Rather than repeatedly entering information into new documents and workflows, investors can review, confirm and attest to records that have already been collected and validated. Advisors and administrators spend less time correcting errors, chasing documentation and resolving exceptions.
Why Verification Becomes More Valuable as Markets Scale
As private markets continue to grow, the industry’s ability to support that growth will depend on how effectively information moves between participants. Verification-based workflows reduce duplication without sacrificing compliance, control or oversight. Existing records can be reused while remaining subject to the validation requirements firms depend on.
Verification-based workflows create benefits across the ecosystem:
- A simpler experience for investors
- Less administrative burden for advisors
- Fewer manual reviews and exceptions for operational teams
- Greater scalability as participation and transaction volumes grow
Most importantly, growth no longer has to mean more paperwork, more manual reviews and more operational complexity.
For years, repeated data collection has simply been accepted as part of private market investing. This wasn’t because it was ideal – it was simply how the industry operated. But the reality is that much of the information needed to support these transactions already exists. The challenge has never been collecting it. The challenge has been creating a trusted way to use it.

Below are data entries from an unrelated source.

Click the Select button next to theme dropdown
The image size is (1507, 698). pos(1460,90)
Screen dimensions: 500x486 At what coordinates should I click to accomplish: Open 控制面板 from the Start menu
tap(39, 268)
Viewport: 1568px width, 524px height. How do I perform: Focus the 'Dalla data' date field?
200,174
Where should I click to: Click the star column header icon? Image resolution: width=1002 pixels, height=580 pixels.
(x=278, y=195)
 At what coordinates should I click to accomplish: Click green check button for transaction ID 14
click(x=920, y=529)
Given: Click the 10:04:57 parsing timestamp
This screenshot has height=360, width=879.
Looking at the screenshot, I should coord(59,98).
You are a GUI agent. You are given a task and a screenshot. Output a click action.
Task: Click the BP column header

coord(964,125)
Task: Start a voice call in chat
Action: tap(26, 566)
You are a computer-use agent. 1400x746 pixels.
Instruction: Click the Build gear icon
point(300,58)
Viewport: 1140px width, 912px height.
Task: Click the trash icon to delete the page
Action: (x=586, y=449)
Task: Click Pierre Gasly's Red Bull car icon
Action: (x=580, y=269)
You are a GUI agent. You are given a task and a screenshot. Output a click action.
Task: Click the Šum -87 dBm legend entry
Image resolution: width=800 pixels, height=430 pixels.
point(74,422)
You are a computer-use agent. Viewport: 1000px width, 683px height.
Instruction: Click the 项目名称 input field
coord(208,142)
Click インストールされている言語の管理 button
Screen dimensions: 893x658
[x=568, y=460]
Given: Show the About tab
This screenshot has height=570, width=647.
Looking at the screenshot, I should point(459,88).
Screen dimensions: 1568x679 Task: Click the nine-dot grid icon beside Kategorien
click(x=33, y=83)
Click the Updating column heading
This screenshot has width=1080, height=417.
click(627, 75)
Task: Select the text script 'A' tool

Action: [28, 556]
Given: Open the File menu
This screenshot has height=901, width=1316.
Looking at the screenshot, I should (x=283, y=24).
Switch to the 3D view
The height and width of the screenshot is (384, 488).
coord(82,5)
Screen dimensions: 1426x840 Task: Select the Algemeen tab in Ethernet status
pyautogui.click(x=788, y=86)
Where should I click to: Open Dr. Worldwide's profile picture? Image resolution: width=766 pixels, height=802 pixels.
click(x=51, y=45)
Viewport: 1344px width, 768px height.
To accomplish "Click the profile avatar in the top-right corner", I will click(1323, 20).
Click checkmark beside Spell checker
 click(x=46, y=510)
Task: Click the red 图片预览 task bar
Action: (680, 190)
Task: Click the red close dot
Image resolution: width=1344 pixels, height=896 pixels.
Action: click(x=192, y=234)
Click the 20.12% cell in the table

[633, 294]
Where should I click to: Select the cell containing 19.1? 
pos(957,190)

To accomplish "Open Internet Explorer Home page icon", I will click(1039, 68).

As more firms embrace verification-based models, private markets have an opportunity to move beyond processes designed for a smaller, less connected ecosystem. The future is not about asking investors for the same information over and over again. It’s about allowing trusted information to move where it’s needed, when it’s needed.
At Corastone, we believe the next phase of private market growth will depend on infrastructure that allows trusted information to move seamlessly across the ecosystem, reducing friction without compromising oversight or control.
The solution is no longer theoretical. The building blocks already exist. The firms that embrace them will be best positioned for the next phase of private market growth.